Surgery is necessary as an adjunct to antibiotic therapy if the vertebral infection produces an abscess, vertebral collapse, or neurological compression.1,6,7,12 The proportion of patients who received surgical treatment varied widely across recent studies from 7% to 55% in TS1,8,11,29 and 3% to 33% in BS.11,13-15,18,19 Need for surgical treatment in 72.1% of our cases with tuberculosis was higher than previously reported rates. This could be explained by advanced stages of tuberculosis in most of our cases; 18.2% of our BS cases were operated on the provided belief of cord compression because of paraspinal soft-tissue involvement similar with the previous reports.

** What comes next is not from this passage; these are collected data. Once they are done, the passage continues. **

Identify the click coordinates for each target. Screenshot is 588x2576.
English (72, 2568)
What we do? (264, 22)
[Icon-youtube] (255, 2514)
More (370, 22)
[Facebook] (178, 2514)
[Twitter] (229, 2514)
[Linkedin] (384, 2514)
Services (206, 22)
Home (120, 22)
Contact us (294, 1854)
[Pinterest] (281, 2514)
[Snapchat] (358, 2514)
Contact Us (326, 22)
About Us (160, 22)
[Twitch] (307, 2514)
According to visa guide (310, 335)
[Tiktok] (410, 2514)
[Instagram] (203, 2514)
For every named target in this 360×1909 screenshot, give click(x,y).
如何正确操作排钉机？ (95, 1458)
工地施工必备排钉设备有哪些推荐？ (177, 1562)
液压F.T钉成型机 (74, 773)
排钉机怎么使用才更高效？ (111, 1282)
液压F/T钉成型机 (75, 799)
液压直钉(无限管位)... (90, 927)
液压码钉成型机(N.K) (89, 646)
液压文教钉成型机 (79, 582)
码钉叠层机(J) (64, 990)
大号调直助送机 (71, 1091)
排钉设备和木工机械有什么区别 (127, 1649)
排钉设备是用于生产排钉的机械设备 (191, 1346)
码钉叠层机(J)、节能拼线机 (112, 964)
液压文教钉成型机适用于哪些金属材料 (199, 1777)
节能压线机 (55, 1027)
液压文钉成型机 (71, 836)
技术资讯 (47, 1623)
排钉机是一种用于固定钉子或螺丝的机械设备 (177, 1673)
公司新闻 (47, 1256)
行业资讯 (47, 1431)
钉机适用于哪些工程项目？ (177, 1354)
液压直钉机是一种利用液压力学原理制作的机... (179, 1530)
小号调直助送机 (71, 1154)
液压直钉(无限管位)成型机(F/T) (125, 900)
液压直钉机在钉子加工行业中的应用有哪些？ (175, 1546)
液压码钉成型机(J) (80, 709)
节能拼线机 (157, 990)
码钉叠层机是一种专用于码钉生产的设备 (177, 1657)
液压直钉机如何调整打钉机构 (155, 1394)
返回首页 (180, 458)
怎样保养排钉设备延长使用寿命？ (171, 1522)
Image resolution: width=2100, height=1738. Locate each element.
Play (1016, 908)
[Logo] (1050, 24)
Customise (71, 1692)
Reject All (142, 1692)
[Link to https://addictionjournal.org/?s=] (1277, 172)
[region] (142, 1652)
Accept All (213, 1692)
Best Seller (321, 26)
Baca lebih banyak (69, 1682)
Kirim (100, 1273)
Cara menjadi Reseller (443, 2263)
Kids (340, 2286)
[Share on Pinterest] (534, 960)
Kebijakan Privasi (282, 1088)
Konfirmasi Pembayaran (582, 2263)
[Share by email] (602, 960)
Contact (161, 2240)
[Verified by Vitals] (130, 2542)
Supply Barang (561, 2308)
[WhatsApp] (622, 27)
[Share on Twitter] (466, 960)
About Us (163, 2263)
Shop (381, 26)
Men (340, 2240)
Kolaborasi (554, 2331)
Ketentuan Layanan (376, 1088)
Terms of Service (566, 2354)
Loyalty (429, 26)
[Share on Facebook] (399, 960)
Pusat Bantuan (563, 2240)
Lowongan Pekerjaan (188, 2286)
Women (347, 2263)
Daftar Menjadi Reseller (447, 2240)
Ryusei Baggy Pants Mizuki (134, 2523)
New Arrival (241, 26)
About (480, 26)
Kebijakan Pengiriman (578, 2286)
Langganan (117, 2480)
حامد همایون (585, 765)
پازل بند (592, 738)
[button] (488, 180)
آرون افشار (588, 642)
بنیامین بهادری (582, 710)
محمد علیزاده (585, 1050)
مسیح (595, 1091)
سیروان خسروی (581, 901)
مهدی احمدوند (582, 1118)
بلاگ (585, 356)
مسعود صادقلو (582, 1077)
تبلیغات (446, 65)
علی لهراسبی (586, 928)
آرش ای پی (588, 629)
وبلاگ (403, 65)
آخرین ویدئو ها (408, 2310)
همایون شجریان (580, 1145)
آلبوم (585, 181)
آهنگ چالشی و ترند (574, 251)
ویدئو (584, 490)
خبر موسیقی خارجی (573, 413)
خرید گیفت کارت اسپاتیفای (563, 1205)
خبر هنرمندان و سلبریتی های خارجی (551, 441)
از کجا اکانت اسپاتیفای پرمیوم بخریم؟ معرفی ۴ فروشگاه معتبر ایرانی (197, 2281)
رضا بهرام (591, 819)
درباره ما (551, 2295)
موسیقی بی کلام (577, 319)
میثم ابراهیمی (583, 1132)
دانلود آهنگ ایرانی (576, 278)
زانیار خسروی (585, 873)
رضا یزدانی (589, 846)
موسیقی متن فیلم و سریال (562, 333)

The prognosis in general is good with adequate treatment sustained for an appropriate length of time for both diseases. The diversity of criteria used for evaluation of treatment in each one may cause variations in the results obtained by different researcher. Our series showed a 93.2% favorable outcome in brucellosis and a 74.4% in tuberculosis, which are similar with previously reported rates.10,11,13-15,27-29 The higher rate of unfavorable outcome and death in our cases with tuberculosis than in brucellosis may partially be explained by larger diagnostic delay and more destructive process.20 In the present study, relapse rate was 2.3% in BS, occurring in 4% to 55% according to various studies.11,13,18,22 No relapse was seen in our cases with tuberculosis. This is similar to the study reported by Alothman et al.29 This fact may possibly reflect to be given the adequate treatment duration as we stated above.
Regarding to the outcome, it is important to have a high level of clinical suspicion, especially in patients in countries with a high prevalence of tuberculosis or brucellosis. Our study confirmed that documented history, clinical presentation, laboratory and histological examination, and radiographic imaging can be highly suggestive of spinal tuberculosis and brucellosis. Once the diagnosis of spondylitis is made, even in the absence of positive culture, serum agglutination test, history of fever, night sweating, arthralgia, and the radiological findings of disk involvement will be helpful for the diagnosis of brucellosis, whereas history of contact with active pulmonary tuberculosis or recently or formerly diagnosed tuberculosis, malaise, neurological complaints, higher ESR and CRP, and radiological findings of vertebral destruction and compression, epidural and paravertebral soft-tissue involvement, and abscess and thoracic vertebra involvement with or without kyphosis can be used for the early diagnosis of tuberculosis. In endemic areas, this may be sufficient for empirical treatment for both diseases. A good outcome is expected if the diagnosis is made in early stages before the appearance of spinal deformity.